The invention discloses a preparation method for 4-(3-fluorine phenyl)-2,2-phenyl-5-(4-(methylmercapto-)phenyl)furan-3(2H)-ketone. The preparation method comprises the following steps: m-fluorobenzene acetylchloride is generated under the existence of fluorobenzene acetic acid and thionyl chloride; 2-bromine-2-methyl propionyl-bromine is reacted with trimethyl cyanogen silane to generate 3-bromine-3-methyl-2-oxo butyl cyanide; m-fluorobenzene acetylchloride is reacted with thioanisole to generate 2-(3-fluorine phenyl)-1-(4-(methylmercapto-)phenyl) acetone under the existence of aluminium trichloride and dichloromethane; the 4-(3-fluorine phenyl)-2,2-phenyl-5-(4-(methylmercapto-)phenyl)furan-3(2H)-ketone is generated by the 2-(3-fluorine phenyl)-1-(4-( methylmercapto-)phenyl)acetone and the 3-bromine-3-methyl-2-oxo butyl cyanide; a best product is obtained through separation, crystallization, filtering and drying.

Description

A kind of 4-(3-fluorophenyl)-2, the preparation method of 2-dimethyl-5-(4-(methylthio group) phenyl) furans-3 (2H)-one
Technical field
The present invention relates to a kind of methodology of organic synthesis, relate in particular to a kind of 4-(3-fluorophenyl)-2, the preparation method of 2-dimethyl-5-(4-(methylthio group) phenyl) furans-3 (2H)-one.
Background technology
4-(3-fluorophenyl)-2,2-dimethyl-5-(4-(methylthio group) phenyl) furans-3 (2H)-one has stronger restraining effect, and anti-inflammatory activity is good, can be used for the fields such as medical treatment, biology, chemical industry.4-in prior art (3-fluorophenyl)-2, the production method of 2-dimethyl-5-(4-(methylthio group) phenyl) furans-3 (2H)-one is complicated, and production cost is high, and yield is low, and product purity is not high simultaneously.
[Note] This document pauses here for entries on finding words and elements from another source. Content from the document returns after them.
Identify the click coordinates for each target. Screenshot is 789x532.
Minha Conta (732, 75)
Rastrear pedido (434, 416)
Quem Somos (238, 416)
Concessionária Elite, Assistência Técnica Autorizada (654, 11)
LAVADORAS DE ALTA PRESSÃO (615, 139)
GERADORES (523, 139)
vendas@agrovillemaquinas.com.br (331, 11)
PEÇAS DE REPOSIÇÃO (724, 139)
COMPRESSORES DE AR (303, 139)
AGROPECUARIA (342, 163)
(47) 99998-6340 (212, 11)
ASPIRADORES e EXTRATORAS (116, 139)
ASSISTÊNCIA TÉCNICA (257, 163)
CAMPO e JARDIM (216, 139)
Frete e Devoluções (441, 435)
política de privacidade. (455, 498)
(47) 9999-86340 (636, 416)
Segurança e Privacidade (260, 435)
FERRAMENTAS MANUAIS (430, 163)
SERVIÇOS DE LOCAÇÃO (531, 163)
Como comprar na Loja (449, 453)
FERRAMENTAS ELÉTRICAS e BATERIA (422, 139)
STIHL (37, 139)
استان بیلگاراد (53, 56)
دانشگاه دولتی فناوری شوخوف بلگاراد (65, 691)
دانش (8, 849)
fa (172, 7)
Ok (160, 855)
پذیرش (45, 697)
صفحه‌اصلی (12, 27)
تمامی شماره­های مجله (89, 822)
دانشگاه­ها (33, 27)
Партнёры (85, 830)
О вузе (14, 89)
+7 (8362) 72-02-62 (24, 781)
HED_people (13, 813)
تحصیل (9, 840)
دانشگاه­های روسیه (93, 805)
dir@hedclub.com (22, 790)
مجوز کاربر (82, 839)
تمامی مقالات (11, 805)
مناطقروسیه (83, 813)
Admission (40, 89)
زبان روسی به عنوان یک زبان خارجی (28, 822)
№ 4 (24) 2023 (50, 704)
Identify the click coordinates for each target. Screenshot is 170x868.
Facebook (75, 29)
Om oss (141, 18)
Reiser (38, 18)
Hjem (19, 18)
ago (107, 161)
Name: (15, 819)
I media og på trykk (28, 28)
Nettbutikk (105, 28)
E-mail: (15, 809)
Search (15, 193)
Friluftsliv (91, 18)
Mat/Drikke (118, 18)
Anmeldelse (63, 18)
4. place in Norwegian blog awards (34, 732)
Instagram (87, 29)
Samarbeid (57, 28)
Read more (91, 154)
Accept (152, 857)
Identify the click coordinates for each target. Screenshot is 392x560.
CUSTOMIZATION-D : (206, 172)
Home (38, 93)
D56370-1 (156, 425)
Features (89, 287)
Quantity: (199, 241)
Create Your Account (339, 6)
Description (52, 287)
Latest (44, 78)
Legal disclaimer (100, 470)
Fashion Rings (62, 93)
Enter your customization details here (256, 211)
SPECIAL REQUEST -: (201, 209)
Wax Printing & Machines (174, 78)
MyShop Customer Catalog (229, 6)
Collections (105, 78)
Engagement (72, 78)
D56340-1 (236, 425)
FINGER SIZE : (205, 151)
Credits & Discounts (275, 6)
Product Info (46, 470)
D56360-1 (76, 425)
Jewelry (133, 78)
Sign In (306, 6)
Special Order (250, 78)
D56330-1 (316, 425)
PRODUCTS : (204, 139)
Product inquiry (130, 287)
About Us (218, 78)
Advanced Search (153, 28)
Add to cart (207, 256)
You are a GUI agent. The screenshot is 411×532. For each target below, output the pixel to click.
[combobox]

Therefore,, for addressing the above problem, spy provides a kind of new technical scheme.
Summary of the invention
The object of this invention is to provide a kind of technique simple, the 4-that product yield is high (3-fluorophenyl)-2, the method for 2-dimethyl-5-(4-(methylthio group) phenyl) furans-3 (2H)-one.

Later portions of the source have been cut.